● Stored records
-*-*-
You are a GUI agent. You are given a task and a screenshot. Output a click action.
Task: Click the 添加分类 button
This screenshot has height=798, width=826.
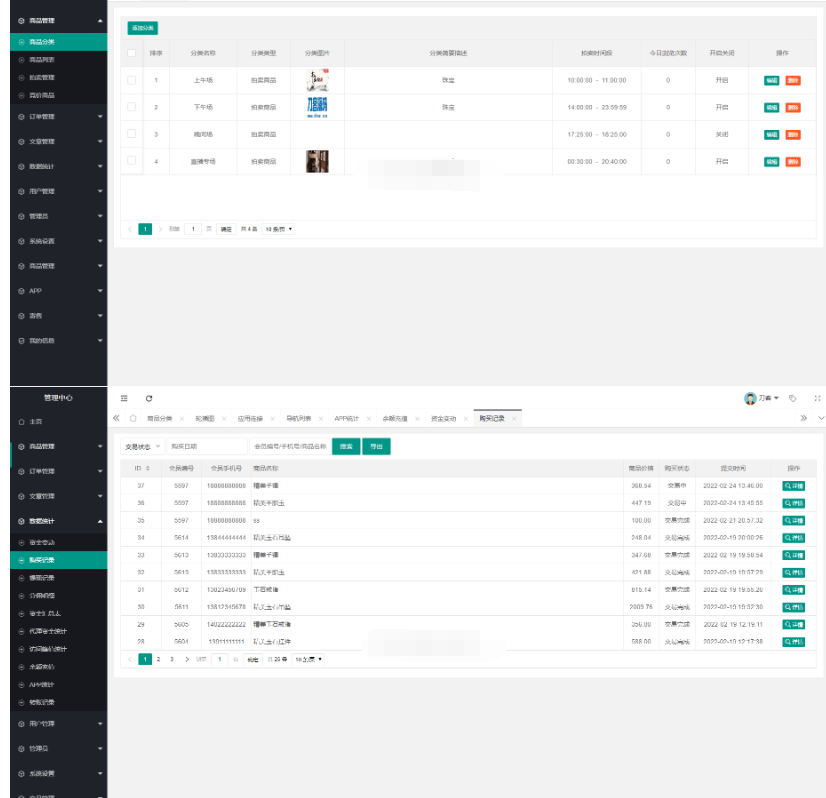[142, 28]
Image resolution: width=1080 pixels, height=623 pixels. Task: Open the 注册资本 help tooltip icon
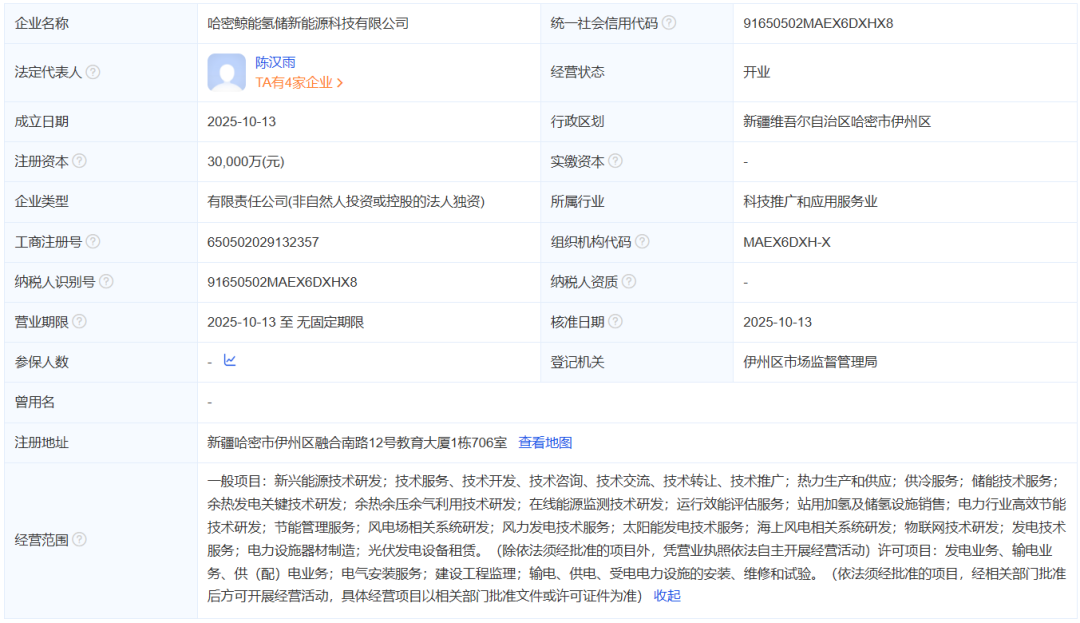pyautogui.click(x=79, y=161)
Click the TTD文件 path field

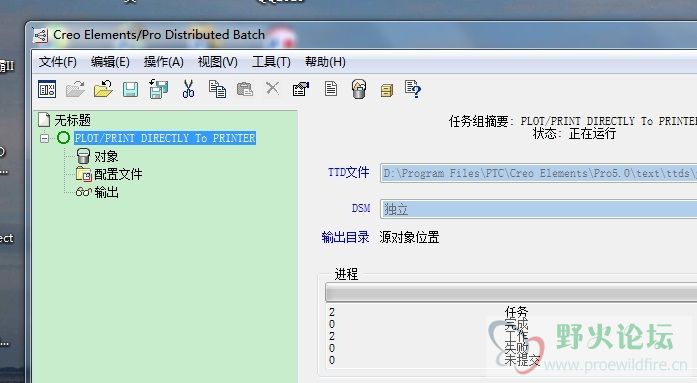click(538, 173)
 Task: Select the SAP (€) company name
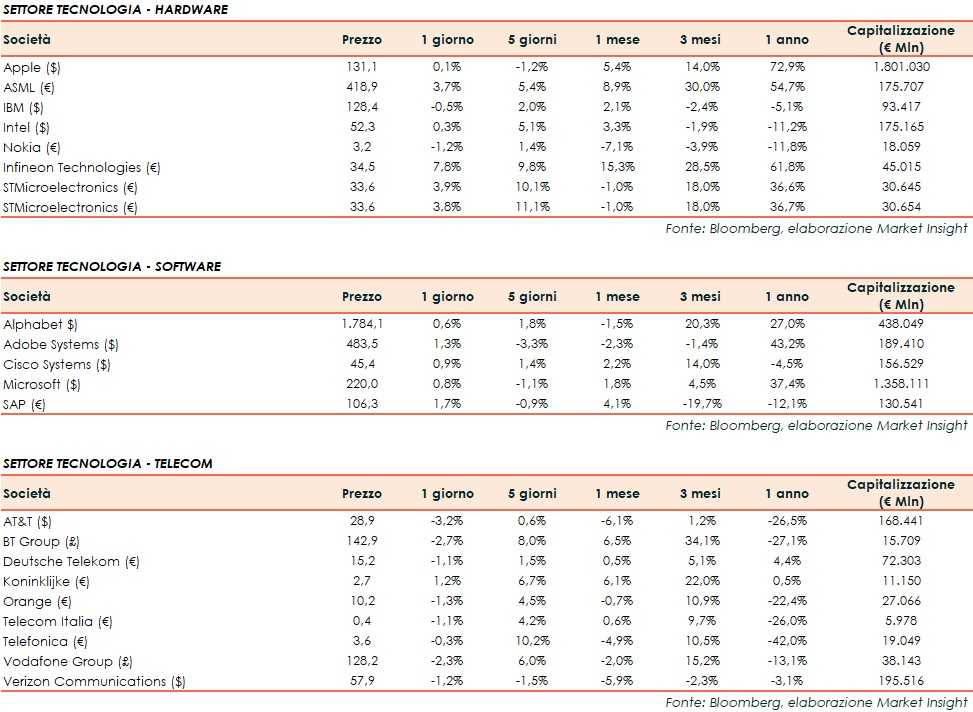point(27,405)
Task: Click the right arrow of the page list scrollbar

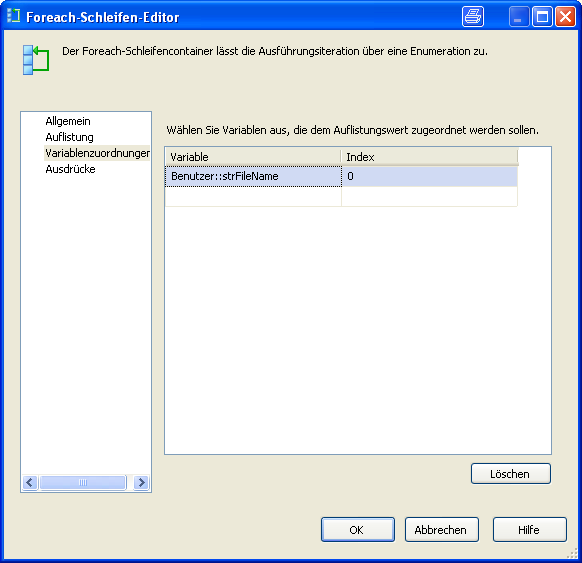Action: (141, 482)
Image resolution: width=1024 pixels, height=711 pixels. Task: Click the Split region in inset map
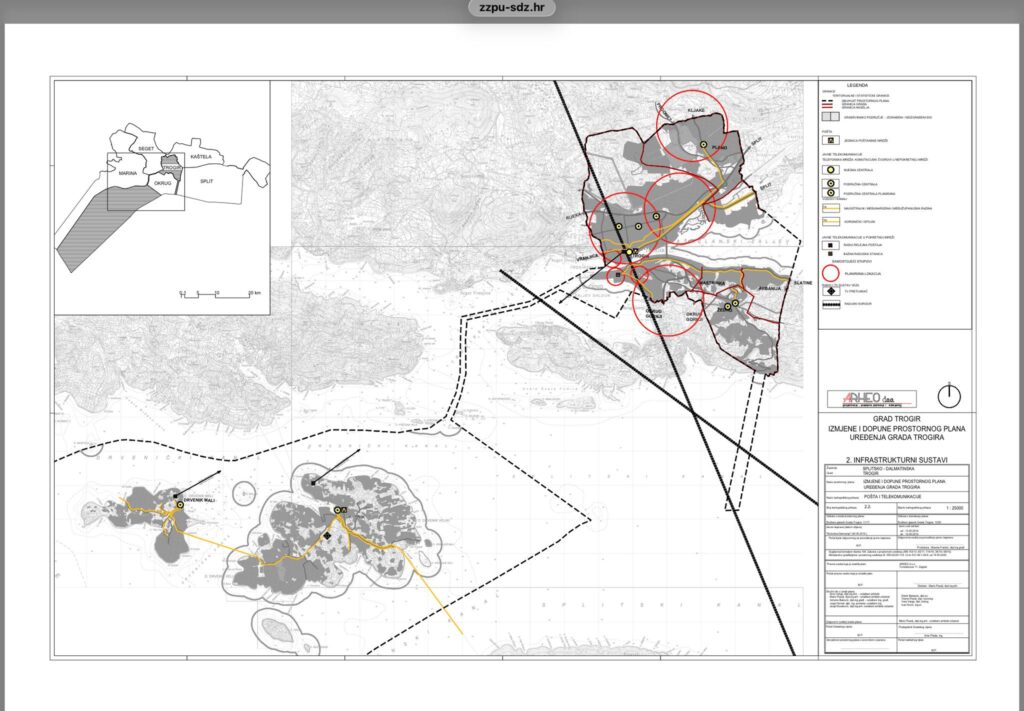[x=206, y=181]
-*-*-
Give the entries above again word for word, without any pictures.

● Response to this task
You are a GUI agent. You are given a task and a screenshot. Output a click action.
Task: Click the 添加分类 button
This screenshot has height=798, width=826.
[142, 28]
Image resolution: width=1080 pixels, height=623 pixels. Task: Open the 注册资本 help tooltip icon
pyautogui.click(x=79, y=161)
Click the TTD文件 path field

click(538, 173)
 Task: Select the SAP (€) company name
point(27,405)
Task: Click the right arrow of the page list scrollbar

Action: (141, 482)
Image resolution: width=1024 pixels, height=711 pixels. Task: Click the Split region in inset map
[x=206, y=181]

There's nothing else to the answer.